Re: pyspark - Where are Dataframes created from Python objects stored?

2024-03-18 Thread Sreyan Chakravarty
On Fri, Mar 15, 2024 at 3:10 AM Mich Talebzadeh 
wrote:

>
> No Data Transfer During Creation: --> Data transfer occurs only when an
> action is triggered.
> Distributed Processing: --> DataFrames are distributed for parallel
> execution, not stored entirely on the driver node.
> Lazy Evaluation Optimization: --> Delaying data transfer until necessary
> enhances performance.
> Shuffle vs. Partitioning: --> Data movement during partitioning is not
> considered a shuffle in Spark terminology.
> Shuffles involve more complex data rearrangement.
>

So just to be clear the transformations are always executed on the worker
node but it is just transferred until an action on the dataframe is
triggered.

Am I correct ?

If so, then how do I generate a large dataset ?
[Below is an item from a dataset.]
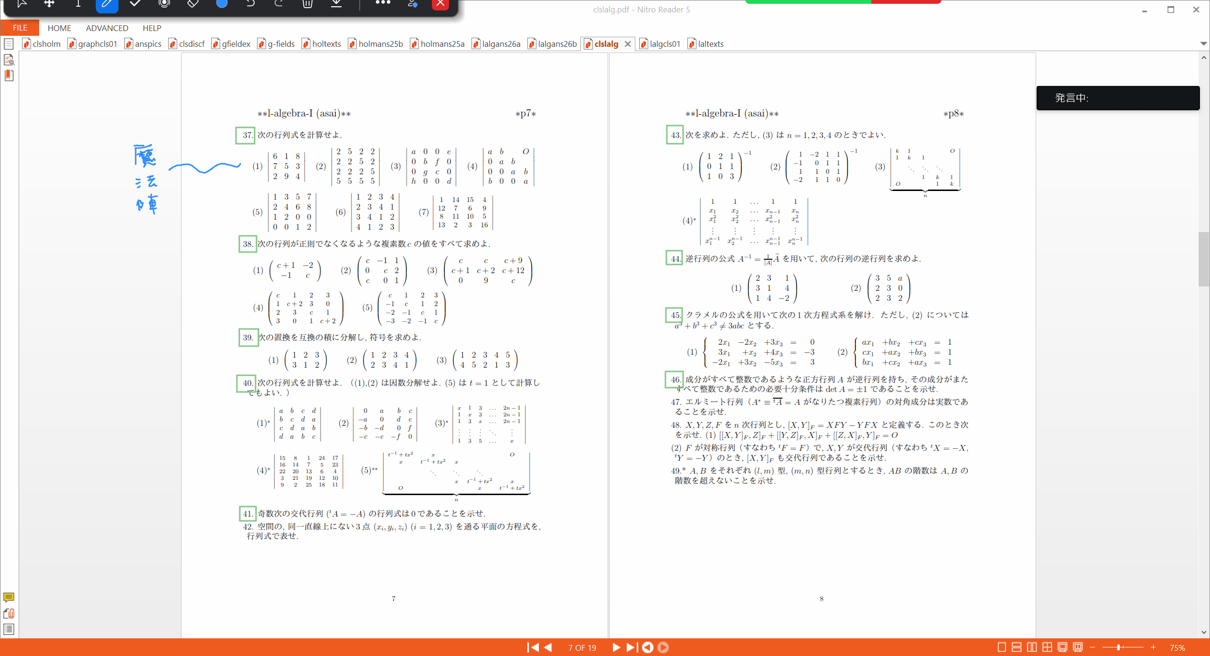Screen dimensions: 1210x656
Task: Save annotations with the download icon
Action: click(x=336, y=4)
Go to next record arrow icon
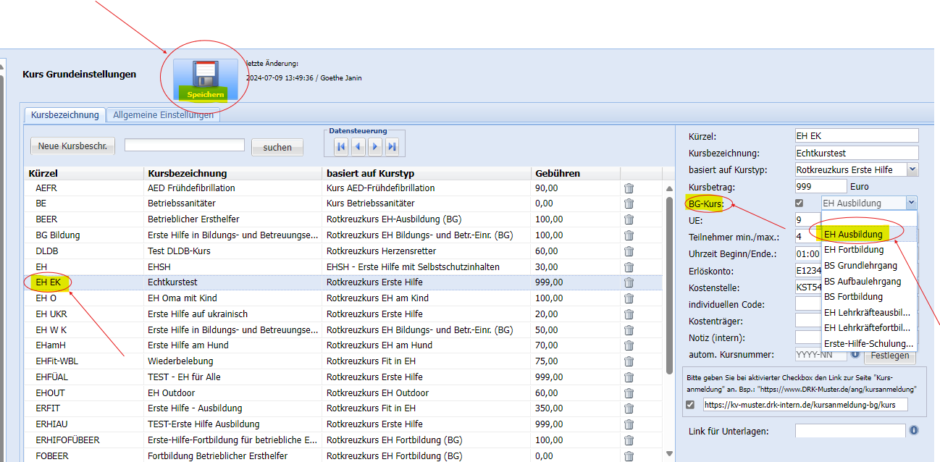The width and height of the screenshot is (940, 462). coord(374,147)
I may need something like that for synthetic data for testing. Any way to
do that ?


-- 
Regards,
Sreyan Chakravarty


Re: pyspark - Where are Dataframes created from Python objects stored?

2024-03-14 Thread Mich Talebzadeh
Hi,

When you create a DataFrame from Python objects using
spark.createDataFrame, here it goes:


*Initial Local Creation:*
The DataFrame is initially created in the memory of the driver node. The
data is not yet distributed to executors at this point.
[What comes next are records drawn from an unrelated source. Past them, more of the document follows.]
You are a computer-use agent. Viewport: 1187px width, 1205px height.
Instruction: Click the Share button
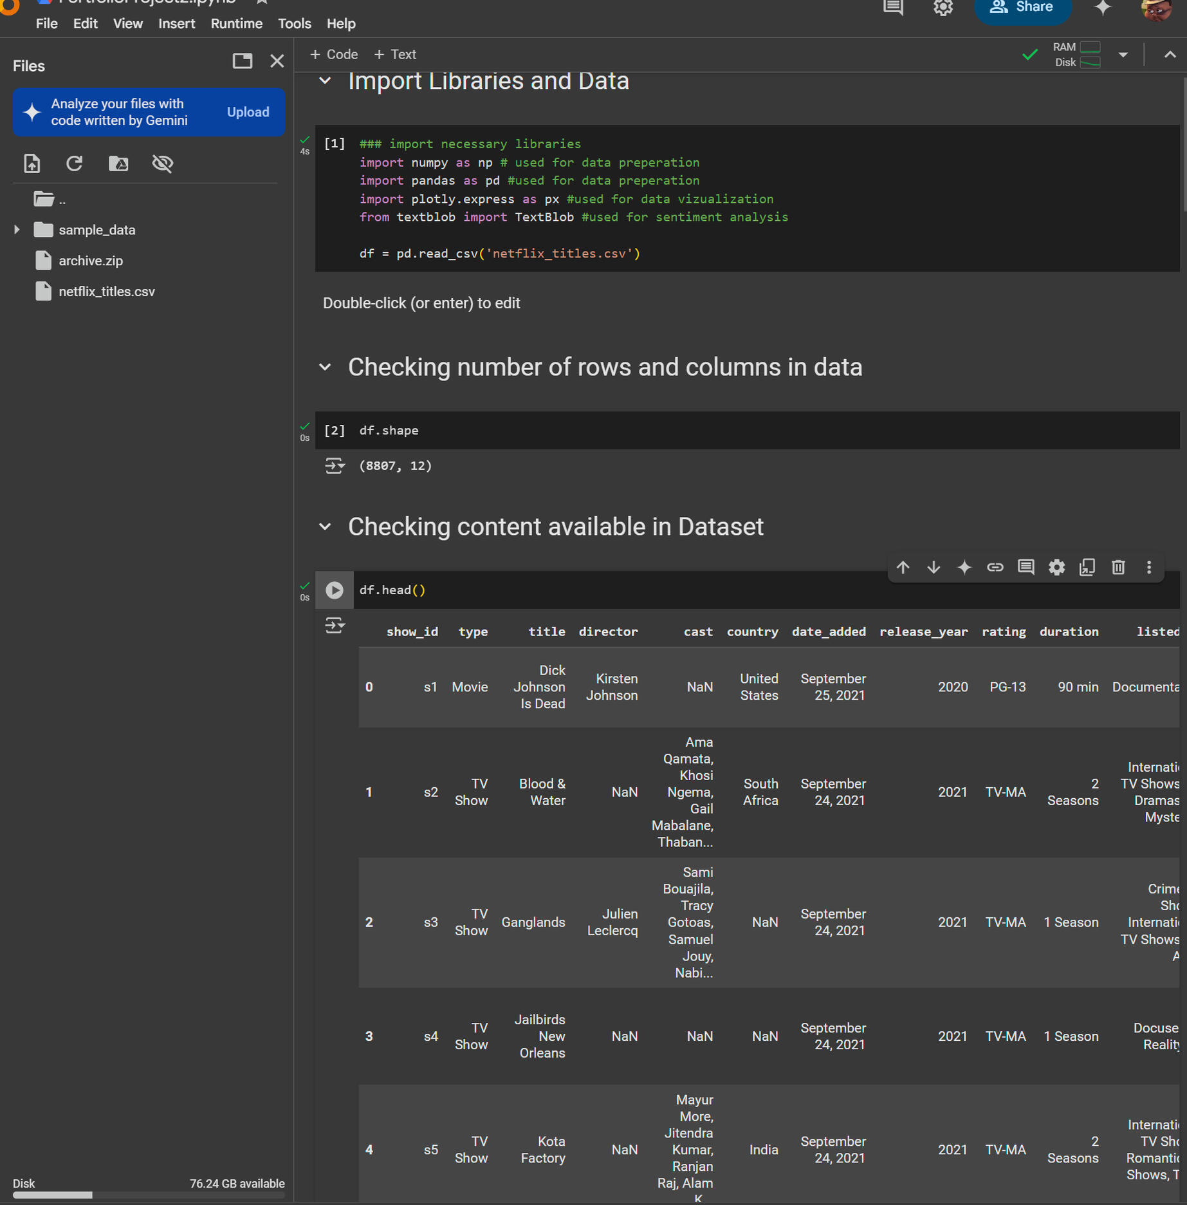1022,8
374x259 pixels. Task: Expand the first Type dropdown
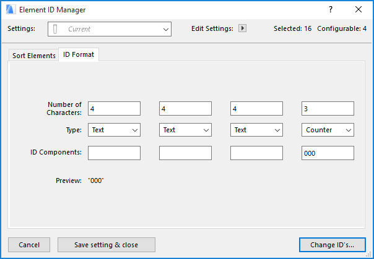pos(114,130)
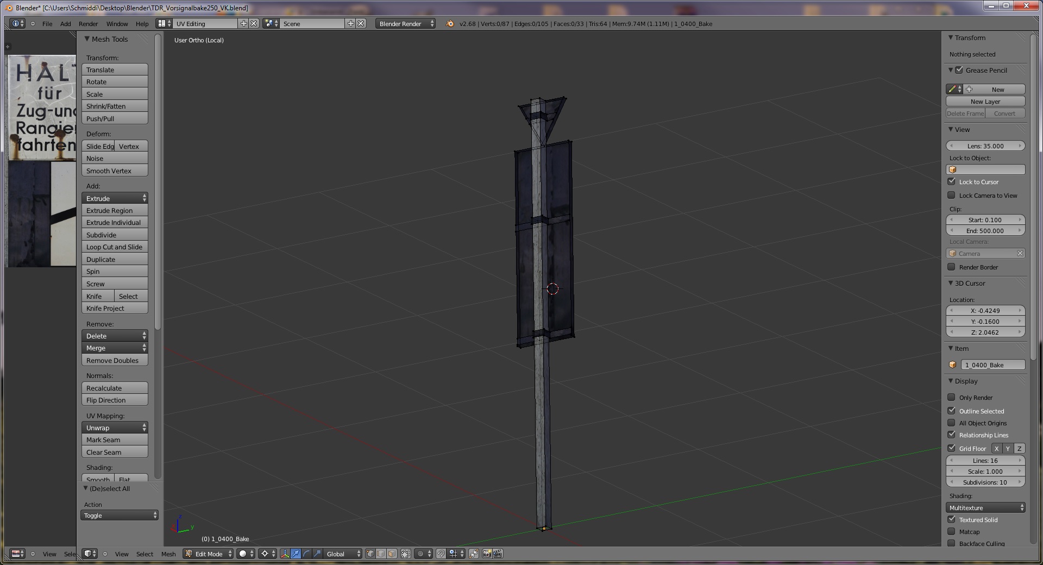
Task: Open the Mesh menu in 3D view header
Action: tap(168, 554)
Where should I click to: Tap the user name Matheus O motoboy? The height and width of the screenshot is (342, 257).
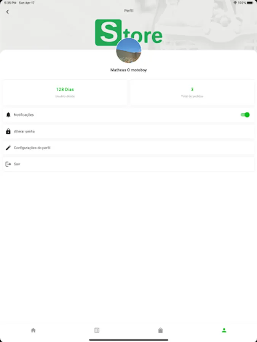coord(129,70)
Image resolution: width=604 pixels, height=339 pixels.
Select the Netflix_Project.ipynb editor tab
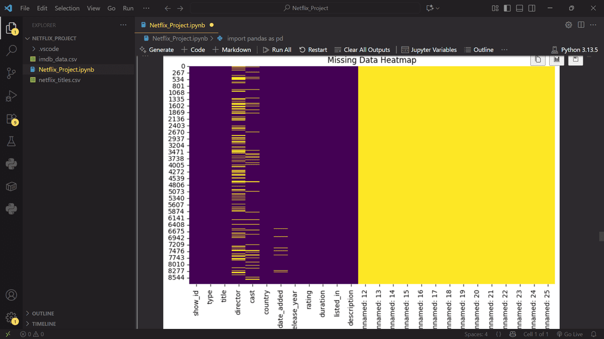[x=177, y=25]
*The role of lazy Evaluation:*

Spark applies lazy evaluation, *meaning transformations are not executed
immediately*.  It constructs a logical plan describing the operations, but
data movement does not occur yet.

*Action Trigger:*

When you initiate an action (things like show(), collect(), etc), Spark
triggers the execution.



*When partitioning  and distribution come in:Spark partitions the DataFrame
into logical chunks for parallel processing*. It divides the data based on
a partitioning scheme (default is hash partitioning). Each partition is
sent to different executor nodes for distributed execution.
This stage involves data transfer across the cluster, but it is not that
expensive shuffle you have heard of. Shuffles happen within repartitioning
or certain join operations.

*Storage on Executors:*

Executors receive their assigned partitions and store them in their
memory. If memory is limited, Spark spills partitions to disk. look at
stages tab in UI (4040)


*In summary:*
No Data Transfer During Creation: --> Data transfer occurs only when an
action is triggered.
Distributed Processing: --> DataFrames are distributed for parallel
execution, not stored entirely on the driver node.
Lazy Evaluation Optimization: --> Delaying data transfer until necessary
enhances performance.
Shuffle vs. Partitioning: --> Data movement during partitioning is not
considered a shuffle in Spark terminology.
Shuffles involve more complex data rearrangement.

*Considerations: *
Large DataFrames: For very large DataFrames

   - manage memory carefully to avoid out-of-memory errors. Consider
   options like:
   - Increasing executor memory
   - Using partitioning strategies to optimize memory usage
   - Employing techniques like checkpointing to persistent storage (hard
   disks) or caching for memory efficiency
   - You can get additional info from Spark UI default port 4040 tabs like
   SQL and executors
   - Spark uses Catalyst optimiser for efficient execution plans.
   df.explain("extended") shows both logical and physical plans

HTH

Mich Talebzadeh,
Dad | Technologist | Solutions Architect | Engineer
London
United Kingdom


   view my Linkedin profile



 https://en.everybodywiki.com/Mich_Talebzadeh



*Disclaimer:* The information provided is correct to the best of my
knowledge but of course cannot be guaranteed . It is essential to note
that, as with any advice, quote "one test result is worth one-thousand
expert opinions (Werner  Von
Braun )".


On Thu, 14 Mar 2024 at 19:46, Sreyan Chakravarty  wrote:

> I am trying to understand Spark Architecture.
>
> For Dataframes that are created from python objects ie. that are *created
> in memory where are they stored ?*
>
> Take following example:
>
> from pyspark.sql import Rowimport datetime
> courses = [
> {
> 'course_id': 1,
> 'course_title': 'Mastering Python',
> 'course_published_dt': datetime.date(2021, 1, 14),
> 'is_active': True,
> 'last_updated_ts': datetime.datetime(2021, 2, 18, 16, 57, 25)
> }
>
> ]
>
>
> courses_df = spark.createDataFrame([Row(**course) for course in courses])
>
>
> Where is the dataframe stored when I invoke the call:
>
> courses_df = spark.createDataFrame([Row(**course) for course in courses])
>
> Does it:
>
>1. Send the data to a random executor ?
>
>
>- Does this mean this counts as a shuffle ?
>
>
>1. Or does it stay on the driver node ?
>
>
>- That does not make sense when the dataframe grows large.
>
>
> --
> Regards,
> Sreyan Chakravarty
>


pyspark - Where are Dataframes created from Python objects stored?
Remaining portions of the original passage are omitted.